Immediate side effects of radiation are fatigue, Esophagitis (sore throat), and redness to the site being radiated.
I decided to go along with it because I understand what he’s saying about the PET scan missing things. Also, my type of cancer does seem to have a high recurrence rate with people who have done R-CHOP and not gotten radiation, just from people I’m in contact with on my Facebook group. Also, in one of the major studies we have to look at with high success rates of continued remission, 70% of the population was radiated, so it’s hard to tell if the success rate was because of the radiation or just a coincidence, but I don’t really want to take the chance. I think it’ll give me a little peace of mind that I did everything I could to prevent a relapse.

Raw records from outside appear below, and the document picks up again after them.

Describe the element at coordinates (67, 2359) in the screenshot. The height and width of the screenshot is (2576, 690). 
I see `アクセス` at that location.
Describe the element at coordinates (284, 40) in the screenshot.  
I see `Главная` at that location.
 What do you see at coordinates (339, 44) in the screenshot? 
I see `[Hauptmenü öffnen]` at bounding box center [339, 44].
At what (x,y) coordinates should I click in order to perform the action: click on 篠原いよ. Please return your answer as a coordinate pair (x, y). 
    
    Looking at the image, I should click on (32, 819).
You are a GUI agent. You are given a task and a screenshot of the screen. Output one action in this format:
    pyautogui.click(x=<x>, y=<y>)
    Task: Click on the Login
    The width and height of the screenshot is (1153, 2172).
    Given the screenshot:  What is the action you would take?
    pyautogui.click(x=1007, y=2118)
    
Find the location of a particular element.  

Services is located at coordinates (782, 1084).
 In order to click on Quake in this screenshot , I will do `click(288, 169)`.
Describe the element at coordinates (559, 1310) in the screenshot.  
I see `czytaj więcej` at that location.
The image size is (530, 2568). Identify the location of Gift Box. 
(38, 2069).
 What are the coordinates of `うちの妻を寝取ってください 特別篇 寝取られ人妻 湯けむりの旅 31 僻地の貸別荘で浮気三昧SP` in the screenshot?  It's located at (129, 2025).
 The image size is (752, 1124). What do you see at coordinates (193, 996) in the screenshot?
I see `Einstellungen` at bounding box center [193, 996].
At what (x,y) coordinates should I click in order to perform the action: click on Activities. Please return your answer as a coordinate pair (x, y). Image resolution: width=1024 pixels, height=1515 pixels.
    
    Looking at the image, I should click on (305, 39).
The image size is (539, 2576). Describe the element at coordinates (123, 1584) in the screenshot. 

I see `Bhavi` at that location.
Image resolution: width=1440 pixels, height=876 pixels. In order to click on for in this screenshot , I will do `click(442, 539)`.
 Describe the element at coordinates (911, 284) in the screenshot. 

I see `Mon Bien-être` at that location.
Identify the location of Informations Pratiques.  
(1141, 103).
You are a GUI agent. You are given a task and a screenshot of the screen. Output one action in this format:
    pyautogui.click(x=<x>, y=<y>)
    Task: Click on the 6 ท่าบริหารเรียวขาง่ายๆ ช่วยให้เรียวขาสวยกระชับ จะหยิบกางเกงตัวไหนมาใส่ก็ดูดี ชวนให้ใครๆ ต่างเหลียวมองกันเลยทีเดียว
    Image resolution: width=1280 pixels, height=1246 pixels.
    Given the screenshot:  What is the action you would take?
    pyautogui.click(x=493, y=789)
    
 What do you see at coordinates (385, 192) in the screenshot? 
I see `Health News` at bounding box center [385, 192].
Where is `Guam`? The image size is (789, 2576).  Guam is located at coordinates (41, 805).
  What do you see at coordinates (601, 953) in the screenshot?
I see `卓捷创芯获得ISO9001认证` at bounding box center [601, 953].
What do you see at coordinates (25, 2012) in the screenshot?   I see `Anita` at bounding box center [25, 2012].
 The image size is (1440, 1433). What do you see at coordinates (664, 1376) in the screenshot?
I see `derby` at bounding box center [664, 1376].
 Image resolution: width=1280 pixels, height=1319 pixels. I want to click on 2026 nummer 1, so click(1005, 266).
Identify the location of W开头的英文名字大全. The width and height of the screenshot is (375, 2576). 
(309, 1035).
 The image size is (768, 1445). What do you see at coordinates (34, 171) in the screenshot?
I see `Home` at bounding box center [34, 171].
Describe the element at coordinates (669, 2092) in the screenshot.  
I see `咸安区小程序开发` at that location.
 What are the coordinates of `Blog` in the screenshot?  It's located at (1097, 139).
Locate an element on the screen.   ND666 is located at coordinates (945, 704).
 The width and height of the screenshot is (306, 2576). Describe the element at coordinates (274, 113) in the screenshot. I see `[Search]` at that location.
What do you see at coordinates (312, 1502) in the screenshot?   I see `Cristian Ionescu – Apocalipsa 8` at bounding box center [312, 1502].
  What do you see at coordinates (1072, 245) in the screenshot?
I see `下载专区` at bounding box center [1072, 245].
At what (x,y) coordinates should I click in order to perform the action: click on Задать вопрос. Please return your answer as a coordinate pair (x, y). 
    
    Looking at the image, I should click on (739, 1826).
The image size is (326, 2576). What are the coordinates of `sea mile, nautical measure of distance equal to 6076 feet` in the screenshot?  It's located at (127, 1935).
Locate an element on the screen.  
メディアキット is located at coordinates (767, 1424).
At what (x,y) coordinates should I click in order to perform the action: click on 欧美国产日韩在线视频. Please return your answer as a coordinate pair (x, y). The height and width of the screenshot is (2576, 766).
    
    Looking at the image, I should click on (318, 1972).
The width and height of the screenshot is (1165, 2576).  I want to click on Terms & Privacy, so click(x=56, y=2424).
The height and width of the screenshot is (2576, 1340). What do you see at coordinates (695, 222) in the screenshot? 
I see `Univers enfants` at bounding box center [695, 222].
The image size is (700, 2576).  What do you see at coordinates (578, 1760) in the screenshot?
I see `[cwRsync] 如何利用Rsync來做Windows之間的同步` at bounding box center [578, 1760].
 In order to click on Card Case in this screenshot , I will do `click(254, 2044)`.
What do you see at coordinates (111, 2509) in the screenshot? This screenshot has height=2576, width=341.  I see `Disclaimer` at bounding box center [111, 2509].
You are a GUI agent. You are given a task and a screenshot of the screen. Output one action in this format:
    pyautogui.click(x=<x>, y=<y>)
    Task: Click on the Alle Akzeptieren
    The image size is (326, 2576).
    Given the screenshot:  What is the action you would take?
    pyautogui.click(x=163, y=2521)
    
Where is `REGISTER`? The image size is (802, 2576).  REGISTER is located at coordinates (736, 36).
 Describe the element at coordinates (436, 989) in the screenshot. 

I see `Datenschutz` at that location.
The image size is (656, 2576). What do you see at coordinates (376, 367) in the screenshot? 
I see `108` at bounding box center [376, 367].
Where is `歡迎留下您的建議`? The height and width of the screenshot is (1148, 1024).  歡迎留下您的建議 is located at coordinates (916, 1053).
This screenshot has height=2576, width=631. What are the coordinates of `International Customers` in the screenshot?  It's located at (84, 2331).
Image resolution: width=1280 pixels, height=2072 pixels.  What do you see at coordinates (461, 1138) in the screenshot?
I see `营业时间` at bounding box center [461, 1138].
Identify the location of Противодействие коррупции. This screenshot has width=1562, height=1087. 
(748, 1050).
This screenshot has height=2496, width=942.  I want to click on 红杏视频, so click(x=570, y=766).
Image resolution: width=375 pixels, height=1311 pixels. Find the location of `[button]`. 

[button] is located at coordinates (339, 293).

As for down the line, breast cancer obviously wouldn’t be any fun but I feel like I’ve handled cancer once, I could handle it again. Even though we’re talking about me at like 60 years old. I figure treatments will also be a lot easier by then. Thyroid problems are easily treated with medications as well. I guess the big thing that really scares me is heart disease. I’m hoping my otherwise healthy lifestyle would offset that risk.
It’s hard because in either instances you’re dealing with the unknown - who knows if I would have relapsed and needed this, who knows if I’ll get something down the line and this wouldn’t have been worth it. So, I’m just trusting my gut.
So, I guess that’s it. Tomorrow I go in for my assimilation. That’s where they line up the area and I think will give me my tattoos. I’m kind of excited for those! Unfortunately he told me I won’t get a mask… So sorry Leslie - we won’t be able to have ours painted really cool together!